By: Shilpa Sharma
SHARES of Indian food delivery unicorn, Zomato zoomed around 80 per cent in its debut trade on Friday (23), against its issue price of Rs 76 ($1.02).
The stock made its debut at Rs 115 ($1.55) on the BSE. It then hit a high of Rs 138 (£1.85).
At the NSE, it got listed at Rs 116 ($1.56).
ALSO READ: Food aggregator Zomato launches $1.2 billion IPO
The food delivery app’s initial public offering (IPO) last week ended with a 38 times subscription. It was launched on July 14 with subscription closing on July 16.
Friday’s (23) listing was pushed forward by four days and comes as India’s stock market nears all-time highs.
The strong performance in its debut trade reflected investors’ interest in internet-based start-ups that have done well during the pandemic.
Zomato, backed by Jack Ma’s Ant Group Co, is the first from a long list of Indian unicorn startups to launch an IPO.
Ahead of the stock market debut, Zomato’s founder Deepinder Goyal tweeted “The future looks exciting. I don’t know whether we will succeed or fail – we will surely, like always, give it our best.”

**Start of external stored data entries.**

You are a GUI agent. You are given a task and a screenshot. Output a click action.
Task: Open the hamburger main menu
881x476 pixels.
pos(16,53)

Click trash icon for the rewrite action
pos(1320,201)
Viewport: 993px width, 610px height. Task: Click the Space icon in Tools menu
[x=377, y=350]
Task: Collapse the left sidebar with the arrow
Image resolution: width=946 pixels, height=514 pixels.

On the day of our listing, here’s something I want to share with our shareholders, and India’s startup ecosystem. https://t.co/BAIM8bTATY
The future looks exciting. I don’t know whether we will succeed or fail – we will surely, like always, give it our best.
— Deepinder Goyal (@deepigoyal) July 23, 2021
Launched in 2008, Zomato offers food delivery and curates restaurant reviews.

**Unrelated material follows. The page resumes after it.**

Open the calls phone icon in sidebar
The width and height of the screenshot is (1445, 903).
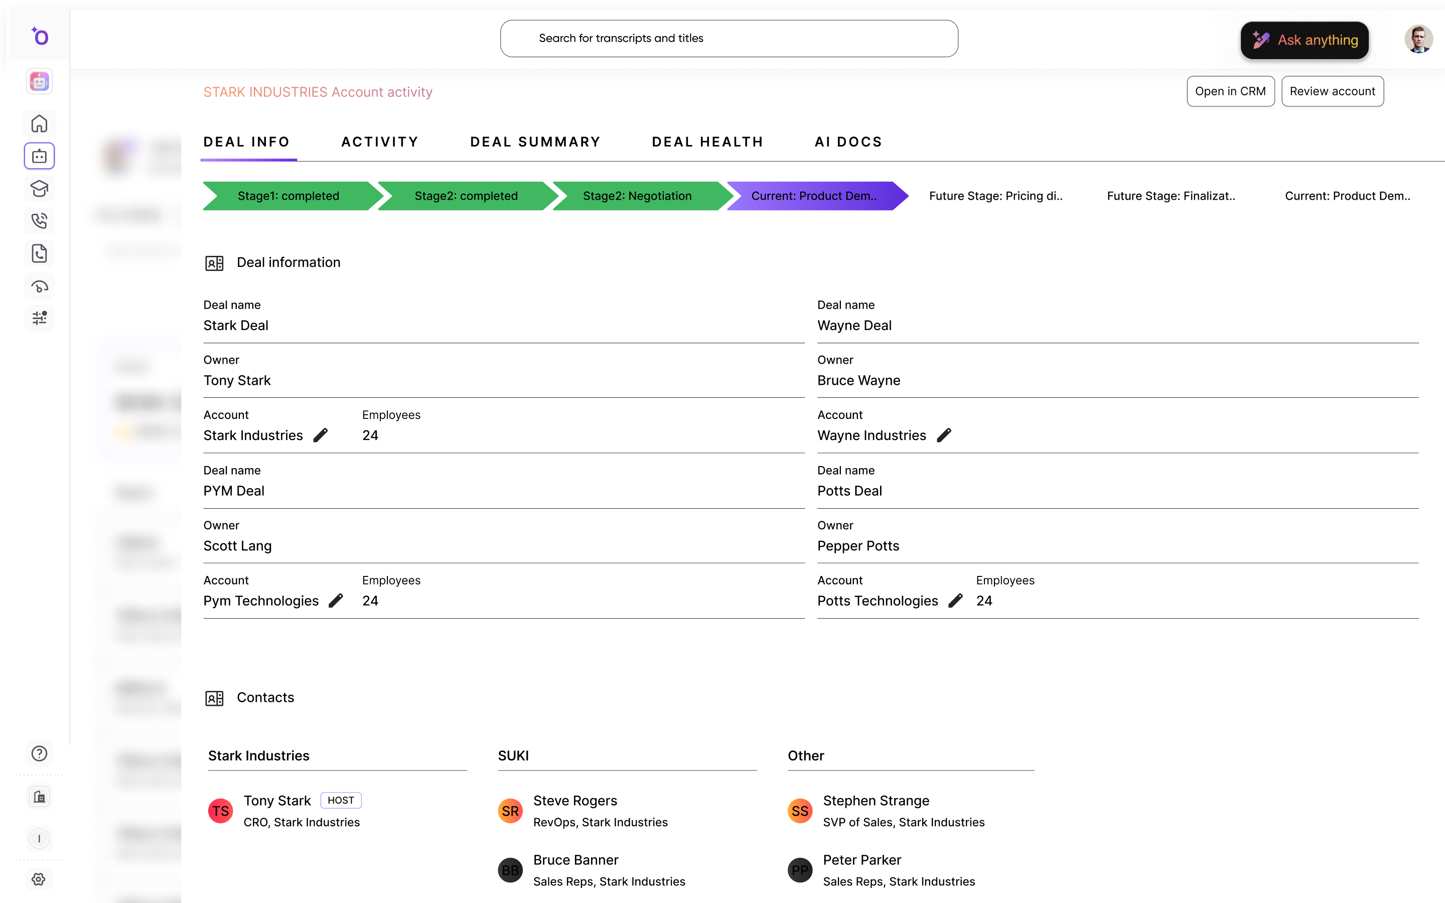tap(39, 221)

The app service is available in 525 cities. With a monthly customer base of around 6.8 million, Zomato has become a household name in India.
In the run up to the listing some analysts had raised concerns about the high valuation of the loss-making business.
Its revenue for the financial year 2020-21 dropped by 23.4 per cent from the previous year.